C4W2 ungraded attention lab question

I have a question about dimensions.
First, d_k = K.shape[-1]. But it is also equal to Q.shape[-1], right? This is the size of embedding which for Q and K should match? Are those statements correct?
Second question is about this code:


mask_size=q.shape[-2]. Why not just say q.shape[0]? For matrix Q this is the case.
In general, I find that the most complicated part of AI work is dealing with dimensions and tensor manipulations, just hope to get to the bottom of it. Thank you very much!

Hi @Dennis_Sinitsky

Yes

Depending on the dimension of q, they could be the same, or they could be different. In this case, q.shape[-2] is the same as q.shape[0].
Why they chose -2 in this case is not very obvious.

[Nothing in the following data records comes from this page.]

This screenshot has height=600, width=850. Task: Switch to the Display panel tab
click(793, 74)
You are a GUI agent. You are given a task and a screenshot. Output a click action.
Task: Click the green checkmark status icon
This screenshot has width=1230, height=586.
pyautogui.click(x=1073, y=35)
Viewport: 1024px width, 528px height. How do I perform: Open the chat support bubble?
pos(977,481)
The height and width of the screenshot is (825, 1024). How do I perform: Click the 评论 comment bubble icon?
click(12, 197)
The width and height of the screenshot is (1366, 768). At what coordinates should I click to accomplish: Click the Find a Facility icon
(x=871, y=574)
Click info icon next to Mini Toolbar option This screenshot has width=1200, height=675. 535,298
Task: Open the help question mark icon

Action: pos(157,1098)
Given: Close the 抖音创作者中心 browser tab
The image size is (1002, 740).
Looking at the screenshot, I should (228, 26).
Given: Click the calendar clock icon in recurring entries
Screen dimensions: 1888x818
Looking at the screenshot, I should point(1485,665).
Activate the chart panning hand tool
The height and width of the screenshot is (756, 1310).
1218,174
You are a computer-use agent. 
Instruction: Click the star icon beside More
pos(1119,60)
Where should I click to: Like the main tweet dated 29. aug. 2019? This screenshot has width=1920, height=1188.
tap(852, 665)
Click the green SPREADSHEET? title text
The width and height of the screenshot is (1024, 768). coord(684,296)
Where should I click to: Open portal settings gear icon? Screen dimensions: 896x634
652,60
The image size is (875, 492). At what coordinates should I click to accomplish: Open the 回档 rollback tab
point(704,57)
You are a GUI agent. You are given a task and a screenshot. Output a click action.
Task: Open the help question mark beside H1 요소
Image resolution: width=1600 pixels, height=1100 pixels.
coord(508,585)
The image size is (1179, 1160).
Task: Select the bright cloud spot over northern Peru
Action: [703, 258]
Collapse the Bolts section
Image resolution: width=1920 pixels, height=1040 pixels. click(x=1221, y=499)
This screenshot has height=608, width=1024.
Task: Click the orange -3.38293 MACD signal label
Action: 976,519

It is definitely not the most complicated part but very important. Understanding the shapes that go through the model are absolutely crucial (one of the reasons why I prefer the PyTorch way of explicitly defining what are the size of the inputs and what are the size of the outputs when creating layers). Make sure you’re comfortable with dimensions and tensor manipulations before trying to understand the calculations (activations, normalizations, etc.).

Cheers

Thank you. Any recommendation for good PyTorch courses on Coursera or Udemy? I took two TF specializations from Lawrence Moroney already: TF professional and TF advanced. But I was also told that PyTorch is taking over from TF.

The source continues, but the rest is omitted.